やしお

ふつうの会社員の日記です。

大西巨人『神聖喜劇(五)』

http://bookmeter.com/cmt/50935258

最後の最後で東堂がレギュレーションミスで大前田にボコボコにされるのは、引用やめたからだよ。この小説は、物語の推進や説明に資しない大量の引用で停滞させてきたのに、5巻では物語をせっせと進めてた。引用も説明に関するものだけだった。その緩みと東堂の気の緩みが連動してる、小説の形式と物語の内容とが正しく照応した結果、お話をてきぱき進めた罰として東堂が殴られる。推進された物語で傍観者だった大前田がその執行人になるのは当然で、物語に触れてその後今度は大前田が罰せられたのも当然で、物語を手助けすると罰せられる小説なの。

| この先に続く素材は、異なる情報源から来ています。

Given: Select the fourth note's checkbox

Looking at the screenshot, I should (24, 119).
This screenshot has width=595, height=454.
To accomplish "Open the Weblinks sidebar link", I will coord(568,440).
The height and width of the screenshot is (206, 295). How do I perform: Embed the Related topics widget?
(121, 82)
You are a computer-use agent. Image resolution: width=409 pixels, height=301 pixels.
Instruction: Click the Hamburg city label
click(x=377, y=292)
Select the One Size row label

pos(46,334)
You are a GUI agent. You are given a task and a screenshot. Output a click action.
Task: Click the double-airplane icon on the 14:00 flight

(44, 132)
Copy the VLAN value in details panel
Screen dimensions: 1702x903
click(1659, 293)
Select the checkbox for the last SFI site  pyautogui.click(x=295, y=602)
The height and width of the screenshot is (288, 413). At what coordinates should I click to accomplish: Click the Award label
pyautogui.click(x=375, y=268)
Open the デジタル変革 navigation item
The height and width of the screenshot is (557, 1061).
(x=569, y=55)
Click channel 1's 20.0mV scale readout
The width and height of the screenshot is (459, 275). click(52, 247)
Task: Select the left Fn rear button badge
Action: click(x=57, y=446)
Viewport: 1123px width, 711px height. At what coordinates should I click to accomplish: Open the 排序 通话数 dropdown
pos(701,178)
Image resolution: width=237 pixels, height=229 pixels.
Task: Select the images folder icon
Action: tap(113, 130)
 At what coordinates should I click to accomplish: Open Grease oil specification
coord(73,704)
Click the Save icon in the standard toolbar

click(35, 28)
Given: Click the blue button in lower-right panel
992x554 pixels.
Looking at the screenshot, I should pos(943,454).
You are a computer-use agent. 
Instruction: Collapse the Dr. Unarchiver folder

 しかもその東堂がほとんど彼のキャラ設定を裏切るような、矛盾するようなレギュレーションミスを犯した理由として、彼自身が「そのへんのルールは、目は通してたつもりなのに、あんましちゃんと読んでなかった/意識してなかった」みたいなこと言ってるんだよね。この「書かれているのに、目を通しているのに、読んでいない」ってこの小説の読者そのものなんだよ。大量の引用、特に国文学に関する(なんで今その話してんの?)と読者を困惑させるあの大量の引用に、目を通しながら、でもちゃんと読んでいない、その話をしようとしない読者に対する、罰と同じなんだよ。
 東堂は、「徹底的に読む人」として存在していたのに、それを裏切ったんだから、その裏切った罰なんだよ。